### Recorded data

....

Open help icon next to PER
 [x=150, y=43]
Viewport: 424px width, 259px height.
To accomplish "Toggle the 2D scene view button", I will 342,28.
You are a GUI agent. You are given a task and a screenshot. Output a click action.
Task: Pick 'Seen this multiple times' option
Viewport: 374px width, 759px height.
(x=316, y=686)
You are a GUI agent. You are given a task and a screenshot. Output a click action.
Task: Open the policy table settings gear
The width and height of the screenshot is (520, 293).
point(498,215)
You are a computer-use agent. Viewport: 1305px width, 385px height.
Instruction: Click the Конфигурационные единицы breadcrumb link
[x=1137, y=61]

....

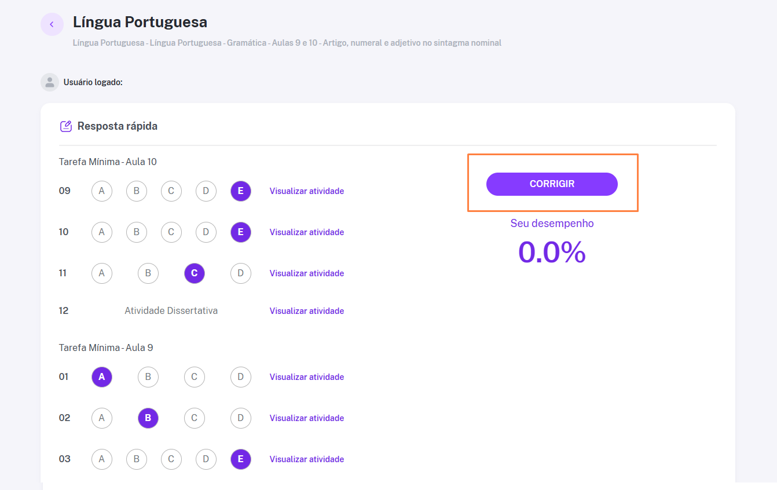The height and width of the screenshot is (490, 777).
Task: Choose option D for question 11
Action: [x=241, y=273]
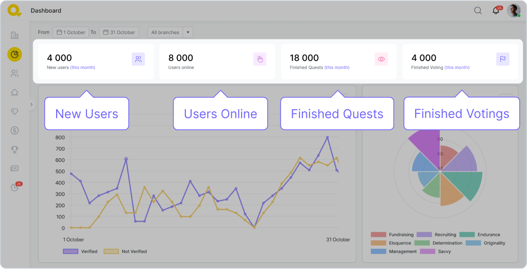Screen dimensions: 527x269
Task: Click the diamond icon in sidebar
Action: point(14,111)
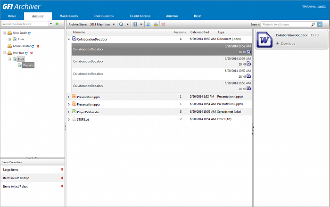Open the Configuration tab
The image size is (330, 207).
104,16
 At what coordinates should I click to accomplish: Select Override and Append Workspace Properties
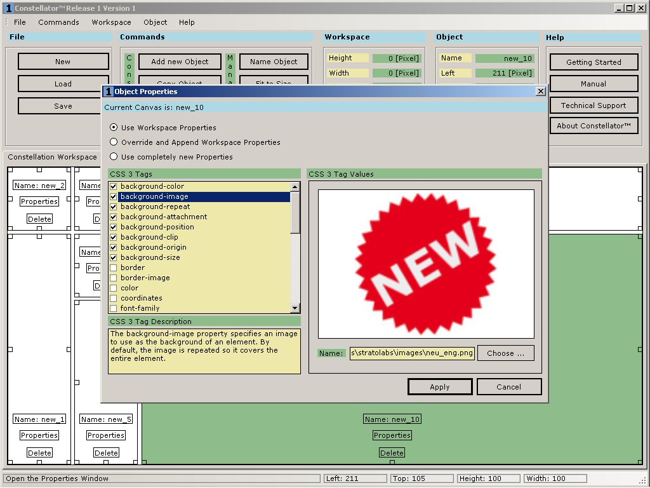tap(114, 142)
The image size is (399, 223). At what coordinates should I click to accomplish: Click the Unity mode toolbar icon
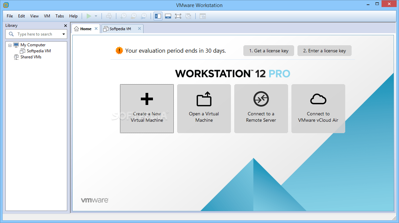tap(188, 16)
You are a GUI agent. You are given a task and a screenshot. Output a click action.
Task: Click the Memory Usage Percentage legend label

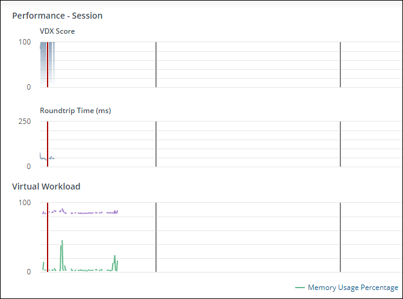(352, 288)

....

### EXERCISE
Return, with no change at all, every line in the entries above from the line containing "Task: Pick 'Seen this multiple times' option" through the line containing "Task: Open the policy table settings gear".

### EXERCISE ANSWER
Task: Pick 'Seen this multiple times' option
Viewport: 374px width, 759px height.
(x=316, y=686)
You are a GUI agent. You are given a task and a screenshot. Output a click action.
Task: Open the policy table settings gear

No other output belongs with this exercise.